- [Saved entries]:

════════════════════

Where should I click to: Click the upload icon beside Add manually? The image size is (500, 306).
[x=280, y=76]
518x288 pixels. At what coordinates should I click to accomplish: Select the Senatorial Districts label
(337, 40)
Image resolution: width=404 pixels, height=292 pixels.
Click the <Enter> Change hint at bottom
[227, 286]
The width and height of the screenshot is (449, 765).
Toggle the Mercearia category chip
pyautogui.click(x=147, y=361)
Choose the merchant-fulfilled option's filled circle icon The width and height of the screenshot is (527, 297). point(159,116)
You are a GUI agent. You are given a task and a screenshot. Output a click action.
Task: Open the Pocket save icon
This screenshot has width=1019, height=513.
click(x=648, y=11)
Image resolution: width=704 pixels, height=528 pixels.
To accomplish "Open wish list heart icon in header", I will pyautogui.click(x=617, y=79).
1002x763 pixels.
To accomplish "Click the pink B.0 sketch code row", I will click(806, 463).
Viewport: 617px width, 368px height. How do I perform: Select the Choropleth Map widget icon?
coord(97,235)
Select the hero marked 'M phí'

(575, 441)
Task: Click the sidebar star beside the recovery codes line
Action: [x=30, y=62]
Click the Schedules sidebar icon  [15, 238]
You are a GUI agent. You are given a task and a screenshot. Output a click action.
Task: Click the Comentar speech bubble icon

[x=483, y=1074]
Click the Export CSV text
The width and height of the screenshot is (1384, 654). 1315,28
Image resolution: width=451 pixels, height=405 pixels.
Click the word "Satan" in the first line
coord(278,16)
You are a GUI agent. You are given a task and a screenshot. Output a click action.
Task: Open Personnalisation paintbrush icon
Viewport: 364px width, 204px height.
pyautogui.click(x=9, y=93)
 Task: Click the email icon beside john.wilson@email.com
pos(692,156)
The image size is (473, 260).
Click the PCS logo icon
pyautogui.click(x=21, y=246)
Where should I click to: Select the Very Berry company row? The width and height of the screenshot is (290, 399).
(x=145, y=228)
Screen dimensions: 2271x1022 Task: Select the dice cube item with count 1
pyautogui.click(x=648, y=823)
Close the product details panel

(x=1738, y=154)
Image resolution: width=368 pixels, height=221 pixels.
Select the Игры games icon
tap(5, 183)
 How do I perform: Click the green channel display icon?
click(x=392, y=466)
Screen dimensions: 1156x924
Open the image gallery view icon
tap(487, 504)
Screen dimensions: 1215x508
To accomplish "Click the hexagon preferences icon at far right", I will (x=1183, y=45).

════════════════════

- [EXERCISE DIRECTIONS]:
Return all the data exactly as given.

- [EXERCISE RESPONSE]:
Where should I click to: Click the upload icon beside Add manually? The image size is (500, 306).
[x=280, y=76]
518x288 pixels. At what coordinates should I click to accomplish: Select the Senatorial Districts label
(337, 40)
Image resolution: width=404 pixels, height=292 pixels.
Click the <Enter> Change hint at bottom
[227, 286]
The width and height of the screenshot is (449, 765).
Toggle the Mercearia category chip
pyautogui.click(x=147, y=361)
Choose the merchant-fulfilled option's filled circle icon The width and height of the screenshot is (527, 297). point(159,116)
You are a GUI agent. You are given a task and a screenshot. Output a click action.
Task: Open the Pocket save icon
This screenshot has width=1019, height=513.
click(x=648, y=11)
Image resolution: width=704 pixels, height=528 pixels.
To accomplish "Open wish list heart icon in header", I will pyautogui.click(x=617, y=79).
1002x763 pixels.
To accomplish "Click the pink B.0 sketch code row", I will click(806, 463).
Viewport: 617px width, 368px height. How do I perform: Select the Choropleth Map widget icon?
coord(97,235)
Select the hero marked 'M phí'

(575, 441)
Task: Click the sidebar star beside the recovery codes line
Action: [x=30, y=62]
Click the Schedules sidebar icon  [15, 238]
You are a GUI agent. You are given a task and a screenshot. Output a click action.
Task: Click the Comentar speech bubble icon

[x=483, y=1074]
Click the Export CSV text
The width and height of the screenshot is (1384, 654). 1315,28
Image resolution: width=451 pixels, height=405 pixels.
Click the word "Satan" in the first line
coord(278,16)
You are a GUI agent. You are given a task and a screenshot. Output a click action.
Task: Open Personnalisation paintbrush icon
Viewport: 364px width, 204px height.
pyautogui.click(x=9, y=93)
 Task: Click the email icon beside john.wilson@email.com
pos(692,156)
The image size is (473, 260).
Click the PCS logo icon
pyautogui.click(x=21, y=246)
Where should I click to: Select the Very Berry company row? The width and height of the screenshot is (290, 399).
(x=145, y=228)
Screen dimensions: 2271x1022 Task: Select the dice cube item with count 1
pyautogui.click(x=648, y=823)
Close the product details panel

(x=1738, y=154)
Image resolution: width=368 pixels, height=221 pixels.
Select the Игры games icon
tap(5, 183)
 How do I perform: Click the green channel display icon?
click(x=392, y=466)
Screen dimensions: 1156x924
Open the image gallery view icon
tap(487, 504)
Screen dimensions: 1215x508
To accomplish "Click the hexagon preferences icon at far right", I will (x=1183, y=45).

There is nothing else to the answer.